Councilwoman Sue Callaway voted against the new policy manual as a whole, saying that she disagreed with the new rank structure.

“For financial reasons and the future of the Town, I support the proposed future changes and rank structure and the policies that we have in this resolution,” Callaway said. “But I am opposed to the rank opportunities for current long-time employees.”

“We had too many ranks,” she agreed. “We had 17 ranks.”

But Callaway said she doesn’t like the police being “frozen in place in their rank. … It’s very important within law-enforcement. Ranking is very important.” The town must consider recruitment and retention in addition to minimizing ranks and addressing increasing police costs, she said.

Although none of the police employees attended the council meeting, Callaway said there has been unhappiness expressed.

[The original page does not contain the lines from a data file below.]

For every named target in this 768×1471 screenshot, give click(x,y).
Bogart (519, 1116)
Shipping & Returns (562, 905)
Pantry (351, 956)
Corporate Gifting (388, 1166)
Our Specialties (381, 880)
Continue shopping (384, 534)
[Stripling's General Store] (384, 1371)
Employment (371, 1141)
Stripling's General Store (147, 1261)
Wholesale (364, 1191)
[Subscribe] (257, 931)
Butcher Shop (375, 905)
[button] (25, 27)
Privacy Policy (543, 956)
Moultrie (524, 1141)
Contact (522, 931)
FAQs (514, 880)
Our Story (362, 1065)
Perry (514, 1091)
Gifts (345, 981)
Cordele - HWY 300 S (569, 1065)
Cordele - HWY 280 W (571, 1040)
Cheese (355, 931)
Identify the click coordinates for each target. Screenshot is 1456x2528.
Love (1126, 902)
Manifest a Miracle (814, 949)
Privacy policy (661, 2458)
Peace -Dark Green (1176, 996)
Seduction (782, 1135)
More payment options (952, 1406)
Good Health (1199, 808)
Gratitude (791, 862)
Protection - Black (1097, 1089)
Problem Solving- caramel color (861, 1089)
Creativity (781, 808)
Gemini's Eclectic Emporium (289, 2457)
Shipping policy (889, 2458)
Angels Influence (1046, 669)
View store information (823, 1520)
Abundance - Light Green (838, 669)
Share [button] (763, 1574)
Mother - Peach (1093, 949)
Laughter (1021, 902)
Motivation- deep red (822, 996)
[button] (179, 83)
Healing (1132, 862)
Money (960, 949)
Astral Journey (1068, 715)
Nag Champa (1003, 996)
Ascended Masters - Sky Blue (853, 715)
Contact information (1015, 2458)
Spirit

“The word that I’ve heard is ‘devastating.’ I can’t speak to why they’ve used that word,” she said.

Later on Friday afternoon, the Town posted an agenda for a town council executive session to discuss individual employees, on Dec. 15 at 2:30 p.m.

Police building to be reconsidered

On Dec. 8, the council also considered discussion of the proposed police department renovations. After identifying some major liabilities in the current police station, they allowed some low-cost rearranging of the offices, to help separate the evidence, interview and processing areas for detainees. There are new keycards and fewer windows near detainees.

However, Police Chief Troy Crowson said there is room for improvement, such as bullet-resistant glass and better audio separation of detainees.

After the original cost estimates for some building renovations were higher than anticipated, Crowson enlisted professional help to draft a new proposal for interior renovations.

Some walls would be rearranged to split the multipurpose room into distinct locker room, shower and kitchen areas. Evidence and processing would be further separated, and the armory would have limited, key-card access.

Renovations would also limit the eye-line from the front window back into the station.

It appears that the building footprint would only change a small bit, with a realignment of the side-entrance staircase.

If the project is approved, the disruption to service should be “minimal,” the chief said. The timeline could be several months for the $60,000- to $80,000-project. Discussion will continue in February.

In addition to possible grants or donations that might be available, Saxton requested that the Town’s Budget & Finance Committee review the project to identify other sources of money.